The industry faces a period of heightened uncertainty. For companies like Merck and Bristol Myers, the ability to successfully transition patients to newer formulations is no longer just a marketing strategy; it is a critical defensive maneuver against patent cliffs. The proposed rule suggests that CMS will treat the entire “franchise” of a drug as a single entity for negotiation purposes, effectively stripping away the protective layer that a new formulation previously provided.

For Healthcare Facilities

Infusion centers, which often operate on thin margins, may see a shift in operational workflows. While subcutaneous shots are faster and require less chair time than IV drips, the reimbursement structure for these drugs will likely be impacted by the federal negotiations. If the cost of the drug is suppressed through negotiation, the overall revenue profile of oncology services may shift, forcing facilities to re-evaluate their financial models.

Medicare drug price rule may target under-the-skin cancer immunotherapies

For Medicare Beneficiaries

The primary goal of the IRA is to reduce out-of-pocket costs for seniors and those with disabilities. By preventing manufacturers from using formulation changes to keep prices high, CMS is effectively protecting the longevity and accessibility of these life-saving therapies. Patients can expect more stable pricing for their essential medications, even as those medications evolve technologically.


Official Responses and Market Analysis

The market’s reaction to the proposal has been one of cautious observation.
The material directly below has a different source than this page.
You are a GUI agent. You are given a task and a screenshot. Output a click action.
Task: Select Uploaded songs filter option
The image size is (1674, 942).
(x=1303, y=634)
Leerink Partners analyst David Risinger has noted that the inclusion of biosimilar competition triggers within the rule creates a complex, shifting landscape.

“We don’t know if [the timing of biosimilar entry] is soon enough to preclude CMS from selecting the subcutaneous versions of Opdivo and Keytruda,” Risinger noted in a recent client briefing. The uncertainty lies in whether the market entry of biosimilars in late 2028 will occur in time to meet the “deselection” criteria established by CMS. Under current guidelines, if a drug faces robust biosimilar or generic competition, it can be removed from the negotiation list. However, if the biosimilars arrive too late or fail to gain significant market share, the subcutaneous versions will remain firmly in the crosshairs of federal regulators.

Industry trade groups have historically argued that such rules stifle innovation, suggesting that if manufacturers cannot rely on the revenue from new, improved formulations, they will have less incentive to invest in R&D for better delivery methods. Conversely, patient advocacy groups and government officials argue that the practice of “evergreening” is a purely financial maneuver designed to maintain monopoly-level pricing rather than to provide genuine clinical advancement.

Medicare drug price rule may target under-the-skin cancer immunotherapies

Conclusion: A New Era of Price Governance

The proposed 2029 rule represents a maturation of the federal government’s role in the pharmaceutical market. By addressing the nuances of product formulation and the tactics of patent life-cycle management, CMS is demonstrating a more sophisticated understanding of the “cat-and-mouse” game played by big pharma.

As the February 2027 deadline for the list of 20 targeted drugs approaches, the pharmaceutical industry will likely lobby heavily to narrow the definition of what constitutes a “negotiable” formulation. However, the current administration’s commitment to the IRA suggests that the days of using minor product shifts to bypass price negotiations are coming to a close. For the 65 million Americans enrolled in Medicare, this evolution in policy could mean the difference between affordable access to cutting-edge cancer treatments and a future defined by insurmountable drug costs.

As we move toward 2029, the industry remains at a crossroads: adapt to a reality where federal negotiation is a permanent feature of the business model, or face a legal and regulatory gauntlet that threatens the very blockbuster products that have defined the last decade of pharmaceutical success.